EXERCISE -
From the entries below, copy exactly the lines from the one that contains "[Rotten Tomatoes (audience)] (781, 830)" through the one that contains "Губернатор Приамурья рассказал, планируется", both included, and only those.

EXTRACTED DATA -
-*-

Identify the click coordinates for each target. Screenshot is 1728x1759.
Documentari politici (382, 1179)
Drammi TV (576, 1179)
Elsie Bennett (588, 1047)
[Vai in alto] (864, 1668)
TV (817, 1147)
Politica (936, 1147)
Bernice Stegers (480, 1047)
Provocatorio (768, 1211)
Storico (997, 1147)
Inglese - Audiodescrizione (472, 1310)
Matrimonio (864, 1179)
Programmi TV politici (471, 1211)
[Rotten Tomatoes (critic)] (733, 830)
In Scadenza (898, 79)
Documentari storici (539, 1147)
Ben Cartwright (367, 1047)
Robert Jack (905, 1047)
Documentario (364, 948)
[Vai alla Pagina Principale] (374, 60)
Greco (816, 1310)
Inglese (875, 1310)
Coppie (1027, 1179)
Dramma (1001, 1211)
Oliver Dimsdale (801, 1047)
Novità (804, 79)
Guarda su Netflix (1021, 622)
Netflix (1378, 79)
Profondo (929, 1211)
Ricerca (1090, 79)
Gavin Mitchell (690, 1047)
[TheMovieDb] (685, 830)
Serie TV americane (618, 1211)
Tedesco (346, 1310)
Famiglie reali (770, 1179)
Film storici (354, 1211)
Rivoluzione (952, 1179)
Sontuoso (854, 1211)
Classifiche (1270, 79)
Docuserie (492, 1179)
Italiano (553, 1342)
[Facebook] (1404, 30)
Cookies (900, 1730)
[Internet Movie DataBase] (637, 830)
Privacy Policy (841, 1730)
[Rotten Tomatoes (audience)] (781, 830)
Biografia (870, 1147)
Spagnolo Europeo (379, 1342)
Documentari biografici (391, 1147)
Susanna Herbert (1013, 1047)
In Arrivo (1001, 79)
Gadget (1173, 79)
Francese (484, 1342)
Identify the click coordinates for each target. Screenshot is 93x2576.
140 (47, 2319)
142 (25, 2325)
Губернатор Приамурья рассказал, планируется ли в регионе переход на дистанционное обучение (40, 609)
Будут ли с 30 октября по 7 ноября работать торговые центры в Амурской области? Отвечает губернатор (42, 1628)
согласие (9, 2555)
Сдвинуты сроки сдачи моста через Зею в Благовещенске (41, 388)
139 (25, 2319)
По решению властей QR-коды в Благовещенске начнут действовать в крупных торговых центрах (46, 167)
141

-*-

TASK OUTPUT -
[Rotten Tomatoes (audience)] (781, 830)
Biografia (870, 1147)
Spagnolo Europeo (379, 1342)
Documentari biografici (391, 1147)
Susanna Herbert (1013, 1047)
In Arrivo (1001, 79)
Gadget (1173, 79)
Francese (484, 1342)
Identify the click coordinates for each target. Screenshot is 93x2576.
140 (47, 2319)
142 (25, 2325)
Губернатор Приамурья рассказал, планируется ли в регионе переход на дистанционное обучение (40, 609)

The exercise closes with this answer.